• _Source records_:
━━━━━━━━━━

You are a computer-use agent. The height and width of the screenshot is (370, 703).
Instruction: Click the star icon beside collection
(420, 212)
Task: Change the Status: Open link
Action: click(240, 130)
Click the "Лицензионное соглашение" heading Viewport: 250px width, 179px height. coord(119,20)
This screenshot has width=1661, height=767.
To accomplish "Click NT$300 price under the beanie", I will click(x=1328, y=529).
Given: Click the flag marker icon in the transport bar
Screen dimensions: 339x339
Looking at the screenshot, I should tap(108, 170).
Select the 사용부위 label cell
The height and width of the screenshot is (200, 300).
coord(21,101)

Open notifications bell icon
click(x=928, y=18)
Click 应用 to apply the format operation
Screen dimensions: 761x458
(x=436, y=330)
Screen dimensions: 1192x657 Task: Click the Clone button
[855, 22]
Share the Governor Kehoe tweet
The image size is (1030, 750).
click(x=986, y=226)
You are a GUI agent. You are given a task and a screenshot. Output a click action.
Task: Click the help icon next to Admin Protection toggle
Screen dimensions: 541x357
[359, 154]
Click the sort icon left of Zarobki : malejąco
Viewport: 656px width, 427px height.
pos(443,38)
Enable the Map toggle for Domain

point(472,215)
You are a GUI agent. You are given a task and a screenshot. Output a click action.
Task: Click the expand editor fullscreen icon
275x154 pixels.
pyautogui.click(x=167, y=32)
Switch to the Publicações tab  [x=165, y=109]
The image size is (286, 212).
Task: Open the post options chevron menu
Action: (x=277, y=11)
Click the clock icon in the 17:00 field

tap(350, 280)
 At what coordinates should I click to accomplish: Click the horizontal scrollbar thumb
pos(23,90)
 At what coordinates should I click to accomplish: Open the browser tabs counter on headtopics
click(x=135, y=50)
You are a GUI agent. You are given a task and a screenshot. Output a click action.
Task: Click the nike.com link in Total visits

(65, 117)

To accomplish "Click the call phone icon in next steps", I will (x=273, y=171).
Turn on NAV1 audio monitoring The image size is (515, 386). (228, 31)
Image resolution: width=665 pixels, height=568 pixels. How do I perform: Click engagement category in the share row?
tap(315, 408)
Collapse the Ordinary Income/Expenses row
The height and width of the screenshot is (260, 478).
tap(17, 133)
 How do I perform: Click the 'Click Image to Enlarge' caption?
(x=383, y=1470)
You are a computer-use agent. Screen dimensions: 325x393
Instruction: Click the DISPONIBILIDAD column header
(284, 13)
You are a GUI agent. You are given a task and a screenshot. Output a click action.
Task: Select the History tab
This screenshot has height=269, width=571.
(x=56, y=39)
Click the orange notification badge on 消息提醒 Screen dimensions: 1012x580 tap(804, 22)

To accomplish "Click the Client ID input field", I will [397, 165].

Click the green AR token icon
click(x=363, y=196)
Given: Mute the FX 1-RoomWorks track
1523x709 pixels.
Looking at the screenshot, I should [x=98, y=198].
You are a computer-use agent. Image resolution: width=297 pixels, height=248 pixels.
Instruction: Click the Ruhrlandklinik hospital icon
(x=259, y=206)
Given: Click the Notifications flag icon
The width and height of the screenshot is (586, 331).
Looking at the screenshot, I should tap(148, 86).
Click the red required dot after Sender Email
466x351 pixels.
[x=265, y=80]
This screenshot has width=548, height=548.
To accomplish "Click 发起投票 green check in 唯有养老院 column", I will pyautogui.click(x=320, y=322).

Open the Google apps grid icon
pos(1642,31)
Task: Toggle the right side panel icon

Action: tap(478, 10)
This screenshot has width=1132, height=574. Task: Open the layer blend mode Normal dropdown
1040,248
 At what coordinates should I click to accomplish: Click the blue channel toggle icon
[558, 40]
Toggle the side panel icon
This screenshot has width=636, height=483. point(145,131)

━━━━━━━━━━

• _The problem_:
Every entry that appears above should be duplicated exactly.

• _Completed task_:
You are a computer-use agent. The height and width of the screenshot is (370, 703).
Instruction: Click the star icon beside collection
(420, 212)
Task: Change the Status: Open link
Action: click(240, 130)
Click the "Лицензионное соглашение" heading Viewport: 250px width, 179px height. coord(119,20)
This screenshot has width=1661, height=767.
To accomplish "Click NT$300 price under the beanie", I will click(x=1328, y=529).
Given: Click the flag marker icon in the transport bar
Screen dimensions: 339x339
Looking at the screenshot, I should tap(108, 170).
Select the 사용부위 label cell
The height and width of the screenshot is (200, 300).
coord(21,101)

Open notifications bell icon
click(x=928, y=18)
Click 应用 to apply the format operation
Screen dimensions: 761x458
(x=436, y=330)
Screen dimensions: 1192x657 Task: Click the Clone button
[855, 22]
Share the Governor Kehoe tweet
The image size is (1030, 750).
click(x=986, y=226)
You are a GUI agent. You are given a task and a screenshot. Output a click action.
Task: Click the help icon next to Admin Protection toggle
Screen dimensions: 541x357
[359, 154]
Click the sort icon left of Zarobki : malejąco
Viewport: 656px width, 427px height.
pos(443,38)
Enable the Map toggle for Domain

point(472,215)
You are a GUI agent. You are given a task and a screenshot. Output a click action.
Task: Click the expand editor fullscreen icon
275x154 pixels.
pyautogui.click(x=167, y=32)
Switch to the Publicações tab  [x=165, y=109]
The image size is (286, 212).
Task: Open the post options chevron menu
Action: (x=277, y=11)
Click the clock icon in the 17:00 field

tap(350, 280)
 At what coordinates should I click to accomplish: Click the horizontal scrollbar thumb
pos(23,90)
 At what coordinates should I click to accomplish: Open the browser tabs counter on headtopics
click(x=135, y=50)
You are a GUI agent. You are given a task and a screenshot. Output a click action.
Task: Click the nike.com link in Total visits

(65, 117)

To accomplish "Click the call phone icon in next steps", I will (x=273, y=171).
Turn on NAV1 audio monitoring The image size is (515, 386). (228, 31)
Image resolution: width=665 pixels, height=568 pixels. How do I perform: Click engagement category in the share row?
tap(315, 408)
Collapse the Ordinary Income/Expenses row
The height and width of the screenshot is (260, 478).
tap(17, 133)
 How do I perform: Click the 'Click Image to Enlarge' caption?
(x=383, y=1470)
You are a computer-use agent. Screen dimensions: 325x393
Instruction: Click the DISPONIBILIDAD column header
(284, 13)
You are a GUI agent. You are given a task and a screenshot. Output a click action.
Task: Select the History tab
This screenshot has height=269, width=571.
(x=56, y=39)
Click the orange notification badge on 消息提醒 Screen dimensions: 1012x580 tap(804, 22)

To accomplish "Click the Client ID input field", I will [397, 165].

Click the green AR token icon
click(x=363, y=196)
Given: Mute the FX 1-RoomWorks track
1523x709 pixels.
Looking at the screenshot, I should [x=98, y=198].
You are a computer-use agent. Image resolution: width=297 pixels, height=248 pixels.
Instruction: Click the Ruhrlandklinik hospital icon
(x=259, y=206)
Given: Click the Notifications flag icon
The width and height of the screenshot is (586, 331).
Looking at the screenshot, I should tap(148, 86).
Click the red required dot after Sender Email
466x351 pixels.
[x=265, y=80]
This screenshot has width=548, height=548.
To accomplish "Click 发起投票 green check in 唯有养老院 column", I will pyautogui.click(x=320, y=322).

Open the Google apps grid icon
pos(1642,31)
Task: Toggle the right side panel icon

Action: tap(478, 10)
This screenshot has width=1132, height=574. Task: Open the layer blend mode Normal dropdown
1040,248
 At what coordinates should I click to accomplish: Click the blue channel toggle icon
[558, 40]
Toggle the side panel icon
This screenshot has width=636, height=483. point(145,131)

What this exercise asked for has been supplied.